Banking scandal: Fraud office called in over Barclays rate-rigging
SERIOUS Fraud Office investigators were in talks with the City watchdog last night over the Barclays interest rate-rigging scandal as politicians condemned the culture of greed at the bank.
• Politicians hit out at culture of greed at Barclays bank
• Increasing calls for chief executive Bob Diamond to step down
• David Cameron stresses need for those responsible to be identified
Chancellor George Osborne revealed the SFO was holding discussions with the Financial Services Authority (FSA), raising the possibility of criminal proceedings being taken against bankers who manipulated interest rates to increase trading profits.
Anger over the scandal – which is likely to have seen mortgage holders, credit card users and businesses charged too much for their loans – increased the clamour for the bank’s chief executive, Bob Diamond, to quit.
Last night, Barclays shares dropped 15.5 per cent – wiping £3 billion from its market value – as investors ditched the stock amid fears that people would claim damages against the bank.
The welter of damaging publicity that has engulfed the banking sector is set to continue today when the FSA publishes evidence suggesting that some institutions mis-sold complex financial products, called interest-rate swaps, to small businesses.
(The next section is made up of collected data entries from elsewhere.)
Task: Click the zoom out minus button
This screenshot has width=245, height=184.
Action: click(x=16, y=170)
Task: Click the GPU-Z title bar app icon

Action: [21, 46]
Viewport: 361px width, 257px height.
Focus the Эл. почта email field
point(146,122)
Mr Osborne said the rate-rigging scandal, which was first exposed on Wednesday, was “a shocking indictment of the culture of banks like Barclays in the run-up to the financial crisis”.
The Chancellor said that Barclays executives must “pay the price” for the manipulation of the London Inter-Bank Offered Rate (Libor) and Euribor, the interest rates that banks pay on the money they borrow from each other.
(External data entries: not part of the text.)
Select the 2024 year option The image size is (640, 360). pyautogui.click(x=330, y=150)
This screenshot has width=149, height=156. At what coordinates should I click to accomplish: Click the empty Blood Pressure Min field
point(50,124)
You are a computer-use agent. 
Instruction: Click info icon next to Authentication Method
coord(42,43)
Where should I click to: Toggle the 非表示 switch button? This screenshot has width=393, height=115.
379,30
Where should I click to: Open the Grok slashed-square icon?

Libor and Euribor are two of the most important interest rates in the global financial markets and directly influence the value of trillions of dollars of financial deals between banks and other institutions.
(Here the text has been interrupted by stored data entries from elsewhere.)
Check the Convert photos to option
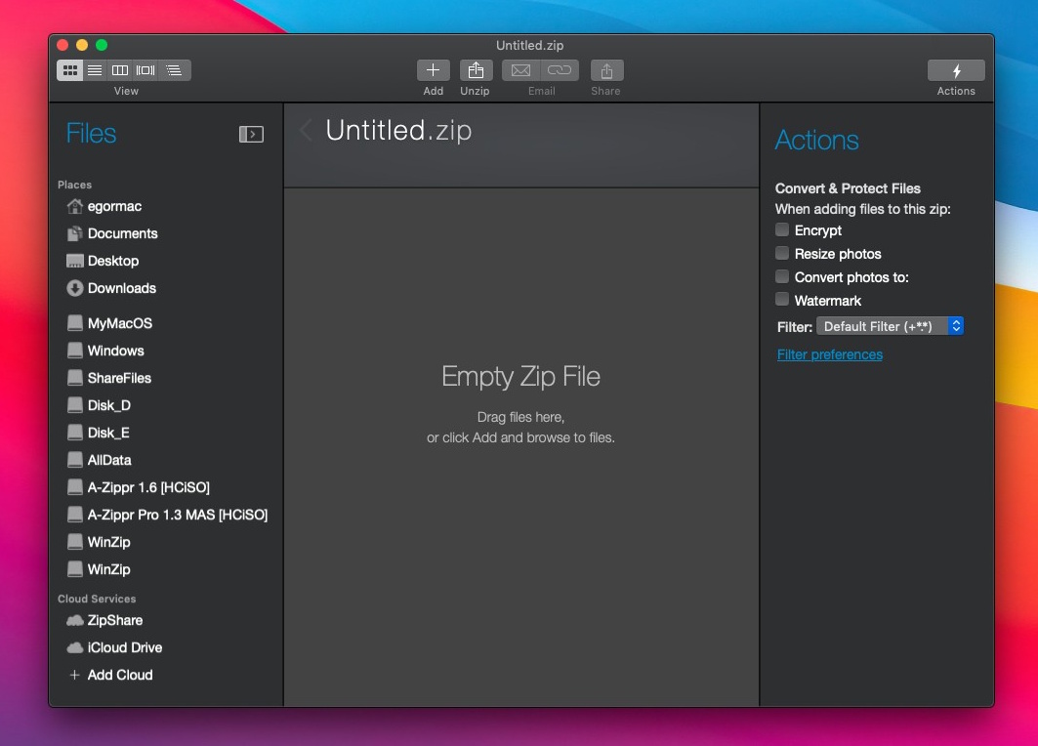 782,276
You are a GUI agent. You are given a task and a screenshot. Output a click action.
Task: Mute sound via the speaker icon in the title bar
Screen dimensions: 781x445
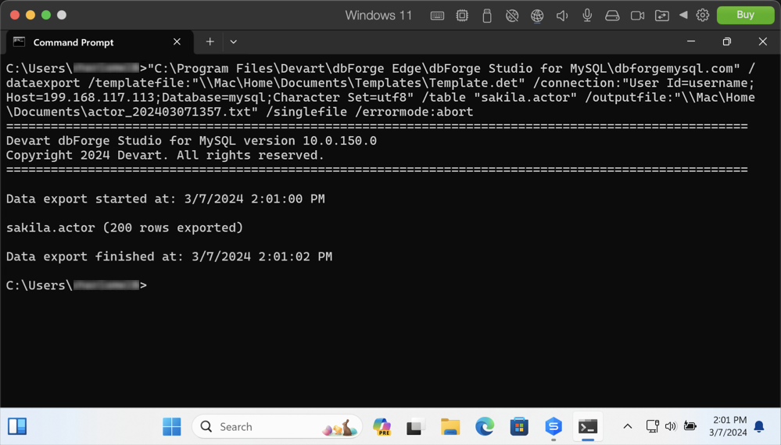562,16
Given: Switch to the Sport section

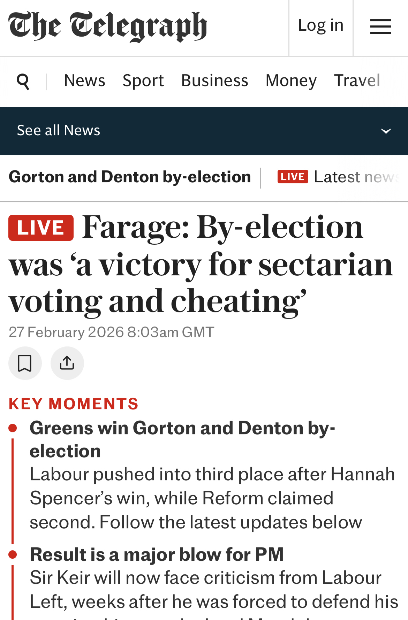Looking at the screenshot, I should point(143,81).

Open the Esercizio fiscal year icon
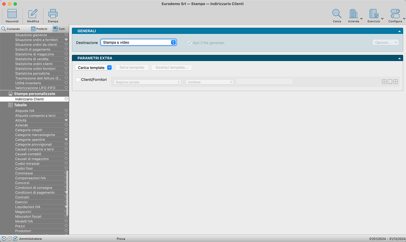(374, 14)
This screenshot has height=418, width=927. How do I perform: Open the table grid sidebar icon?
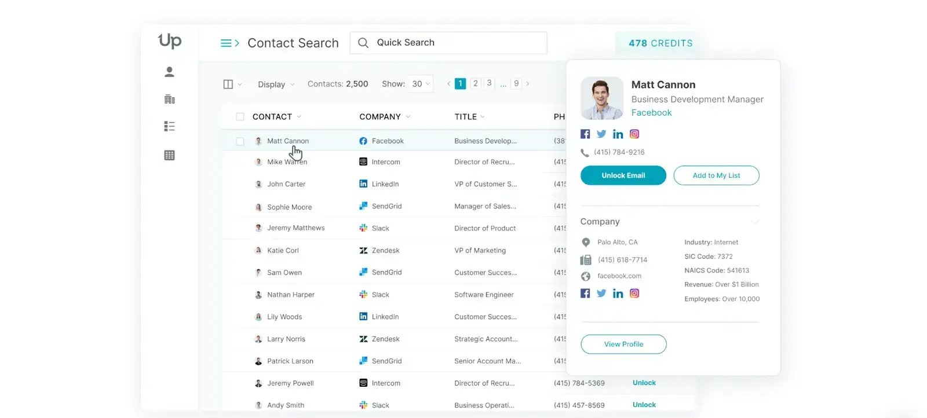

They can also affect lending rates to the public and can, for example, affect some mortgage deals.
Earlier this week British and US regulators found that Barclays traders repeatedly made false reports between 2005 and 2009 in order to push Libor and other interest rate measures higher or lower than their true rate.
This increased traders’ profits and protected Barclays’ reputation at a time when the banking sector was in crisis. Mr Diamond – who was in charge of Barclays Capital at the time the breaches occurred – apologised and said nothing was more important to him than “having a strong culture at Barclays”. He has said he will forgo his bonus this year.
Senior executives Jerry del Missier, Rich Ricci and chief financial officer Chris Lucas will also waive their 2012 bonuses.
A trail of e-mails, instant messages and phone transcripts disclosed by the FSA showed how traders requested Barclays make changes to the Libor rate to boost their profits, while promising each other bottles of Bollinger champagne.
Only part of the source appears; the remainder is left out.